Oil is now washing ashore on Navarre beach. this is confirmed by to people. if you are near navarre beach please investigate and report.


----------



## flats stalker (Oct 2, 2007)

if that is true,game over!


----------



## SuperSpook (Oct 1, 2007)

Aww I wouldn't worry about, probably just natural seepage :bpts


----------



## hogdogs (Apr 19, 2010)

The most I can find, references the beach cleanup done to make oil clean up easier... Oil is 69 miles from navarre at last update.
Hope this is the explanation rather than oil already here...:reallycrying
Brent


----------



## vicious circle (Nov 30, 2007)

The report I got was that authority's were there testing and the said it was oil, the area is around the first public access on the west side.


----------



## Pourman1 (Oct 4, 2007)

Can anyone CONFIRM this yet ?? :crying


----------



## samiams (Feb 3, 2008)

i was out at the site of the new pier two hours ago and so nothing but the normal water you see when it is rough. With that being said it will impact the beach, its inevitable and just a matter of time


----------



## BOHUNTER1 (Feb 18, 2008)

Oil experts


----------



## Spear (Oct 6, 2007)

Saw on TV this morning they were having to use future casts to estimate where the oil is now, because the clouds are blocking sattelite pictures, but with wind shifting to the south Sunday they were projecting oil would be on Pensacola Beach on Monday.


----------



## stringle (Oct 3, 2007)

> *BOHUNTER1 (01/05/2010)*Oil experts


I read your original report and it seemed very level-headed...thanks!


----------



## fishing with carl childers (Oct 3, 2007)

is there a bag limit on fish that wash up on the beach . i wonder if the fwc would let me have a big snapper mounted. we cant catch them but the oil companies can kill em by the thousands along with everything else. pisses me off.


----------



## need2fish (Oct 2, 2007)

I was out there this morning walking the beach with CERT to move up any debris that might get oil coated off the high water line and didn't see any. just saw a forecast on tv that Monday is when it will likely come ashore in Navarre.


----------



## The LaJess II (Oct 3, 2007)

The web cam link below doesn't show any on the beach that I can see.When you pull the cam up be patient because this cam rotates and takes many shots of the beach. Many are blurred but a lot are close ups of the beach.

http://www.destinpasslive.com/navarre-beach.html


----------



## Pass Time (Feb 6, 2009)

> *samiams (01/05/2010)*i was out at the site of the new pier two hours ago and so nothing but the normal water you see when it is rough. With that being said it will impact the beach, its inevitable and just a matter of time


I was at the east end of navarre park about this same time and asked a gentleman that just came out of the water if he had seen oil yet and he said that that was what he was checking for...was this you?

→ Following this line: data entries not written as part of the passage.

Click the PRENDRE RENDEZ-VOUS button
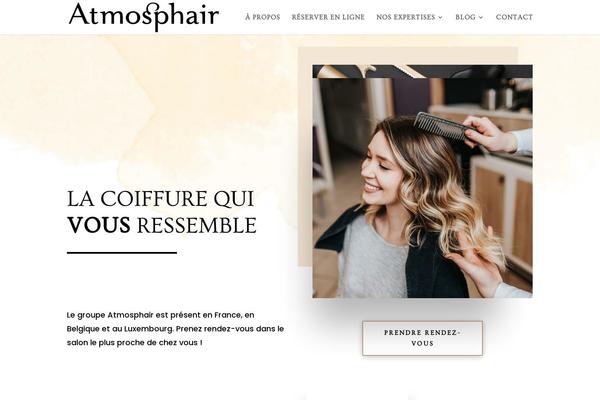The height and width of the screenshot is (400, 600). (x=422, y=338)

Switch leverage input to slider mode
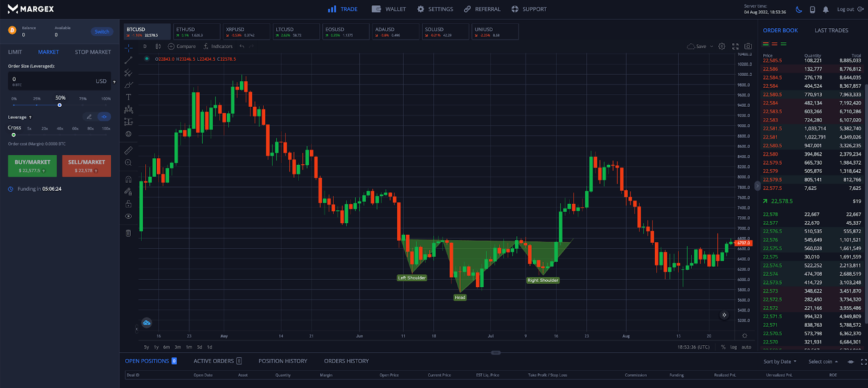(104, 117)
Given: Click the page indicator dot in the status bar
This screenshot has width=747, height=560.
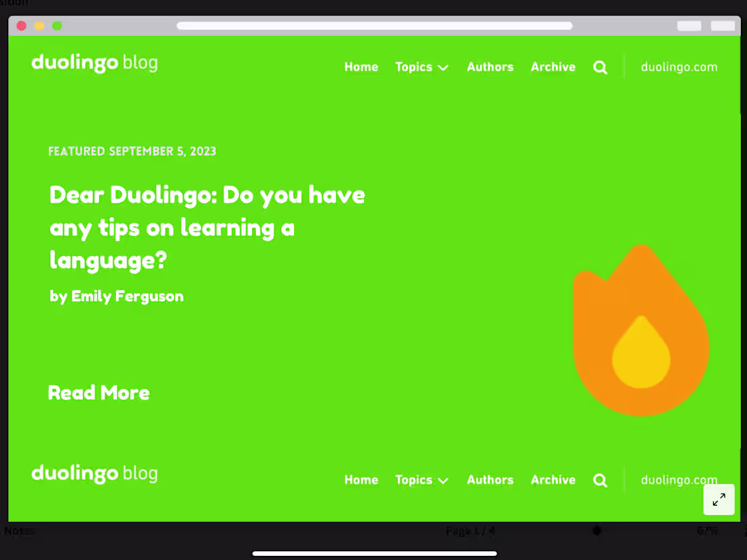Looking at the screenshot, I should pos(596,531).
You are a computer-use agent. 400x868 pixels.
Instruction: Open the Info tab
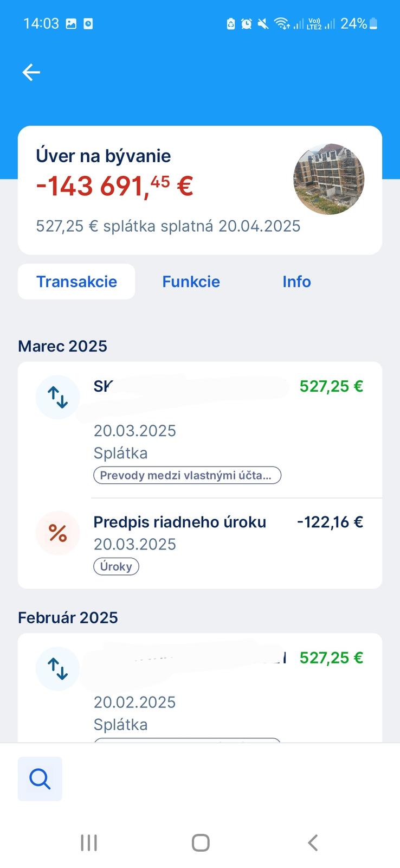point(296,282)
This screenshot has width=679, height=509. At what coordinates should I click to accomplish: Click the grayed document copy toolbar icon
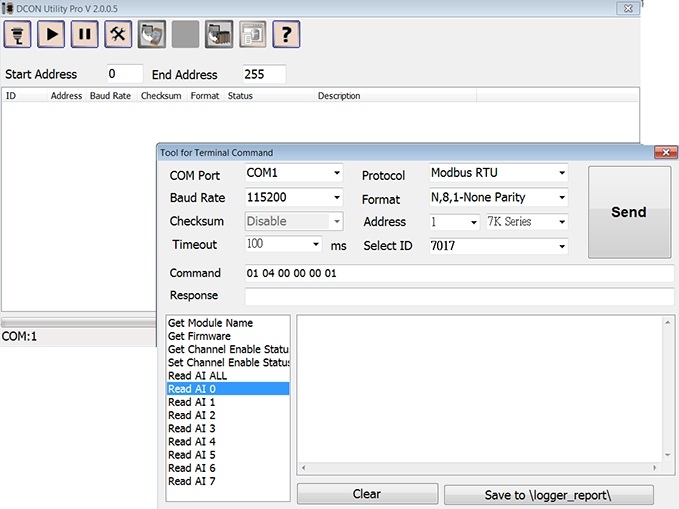coord(252,34)
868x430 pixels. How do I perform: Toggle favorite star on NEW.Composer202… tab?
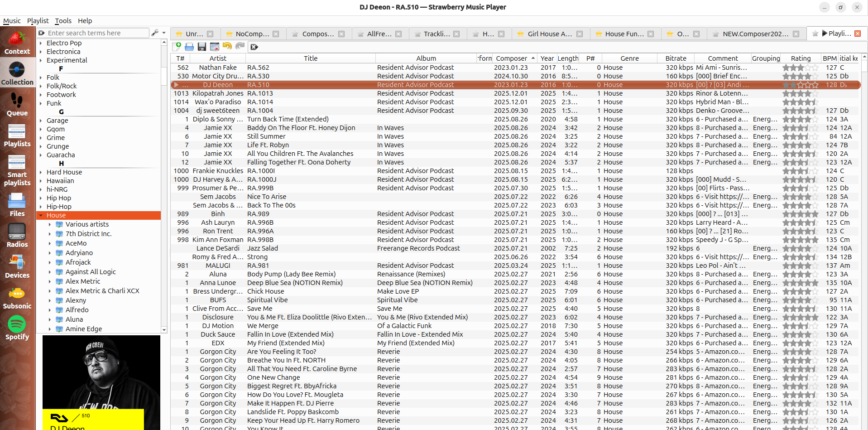click(716, 34)
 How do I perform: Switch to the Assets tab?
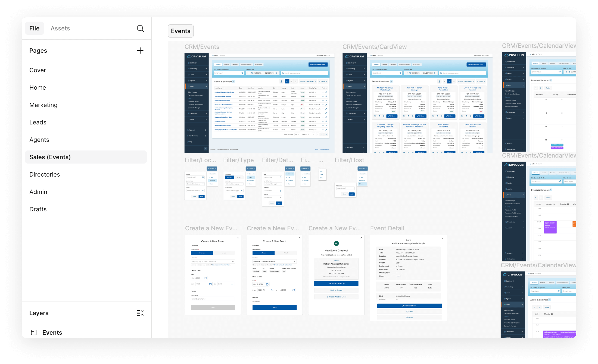click(60, 28)
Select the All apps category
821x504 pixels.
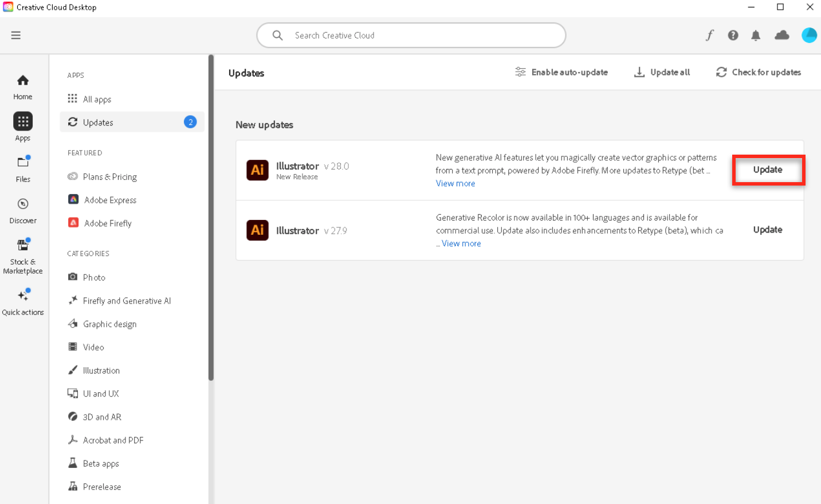point(96,99)
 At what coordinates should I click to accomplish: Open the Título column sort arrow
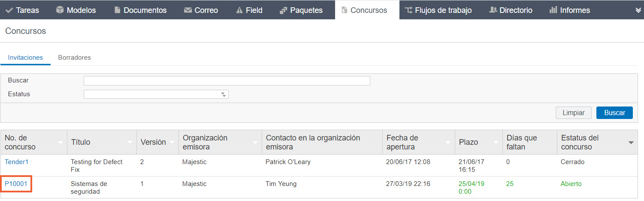130,142
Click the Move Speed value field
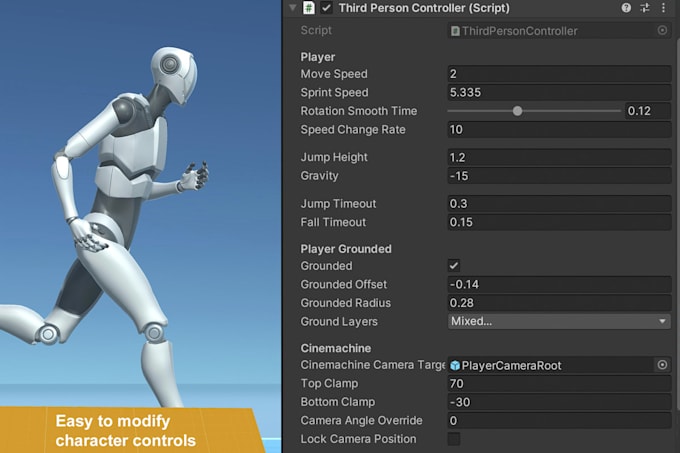 coord(558,74)
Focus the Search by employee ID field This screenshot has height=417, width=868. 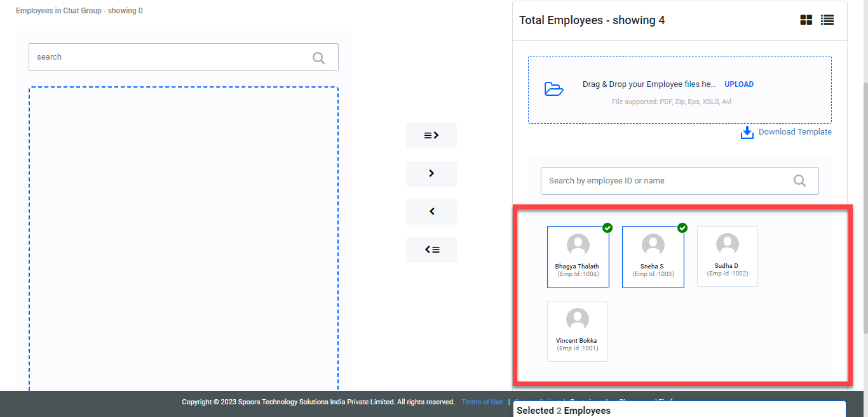664,181
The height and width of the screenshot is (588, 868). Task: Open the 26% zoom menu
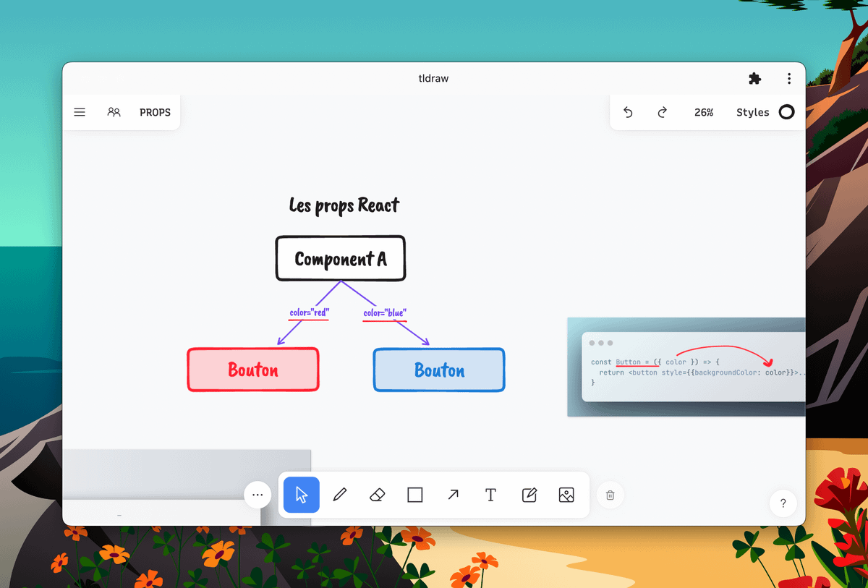point(704,112)
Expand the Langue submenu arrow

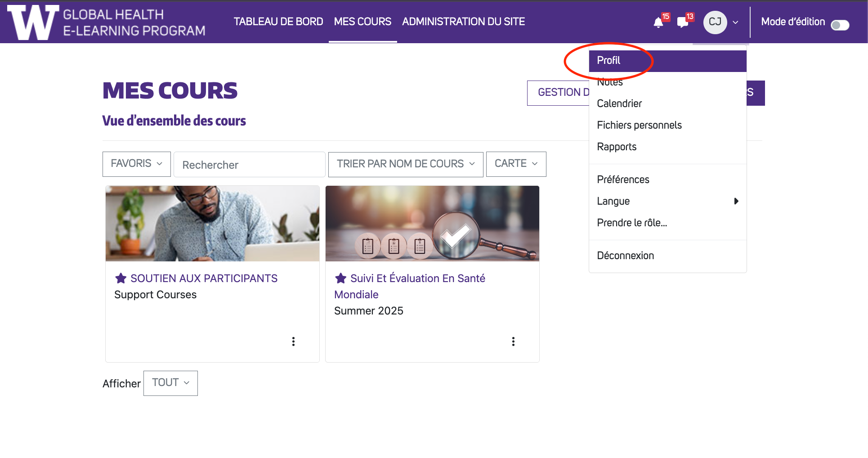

Also...I drove the entire distance from navarre to ft pickens and stopped all along the way and noticed nothing more than the dirty foam on the shoreline that is usually present during these types of windy/wavy conditions. having said that though, I did not have any "oil testing" kit with me to do a "parts per million" test.


----------



## jiggyw/it (Apr 24, 2010)

My kids called about an hour and a half ago and they were out by Ft. Pickens and oil is already washing up.


----------



## Stressless (Oct 2, 2007)

Oil, Navarre Beach? Just go out next week and scoop up a couple metric tons....

Damn.
Stresslesss


----------



## daddytime (Oct 1, 2007)

Latest reports are that oil from DH will not be here (FL) for 72 hours. Odds are against these local oil sightings being: 

(a) oil

(b) oil from the DH

Think about it, the Gov. was here today along with GOD only knows how many CG personell, plus you got the local gov., plus the FDEP and a media that can't wait to report the news of oil on our beaches.


----------



## samiams (Feb 3, 2008)

no sir it wasnt me, didnt really talk to anyone and i was there with my 7yr olddaughter


----------



## SharkSlayer (Oct 3, 2007)

I apologize to all that have read my last post. I messed up and called someone out that I shouldn't have. I have apologized to Brad King through a PM also. 
I have deleted my posts and I ask that you guys delete yours that have the quote in it. 
Sorry everyone, most importantly Brad. I messed up.


----------



## Brad King (Sep 30, 2007)

> *SharkSlayer (02/05/2010)*I apologize to all that have read my last post. I messed up and called someone out that I shouldn't have. I have apologized to Brad King through a PM also.
> I have deleted my posts and I ask that you guys delete yours that have the quote in it.
> Sorry everyone, most importantly Brad. I messed up.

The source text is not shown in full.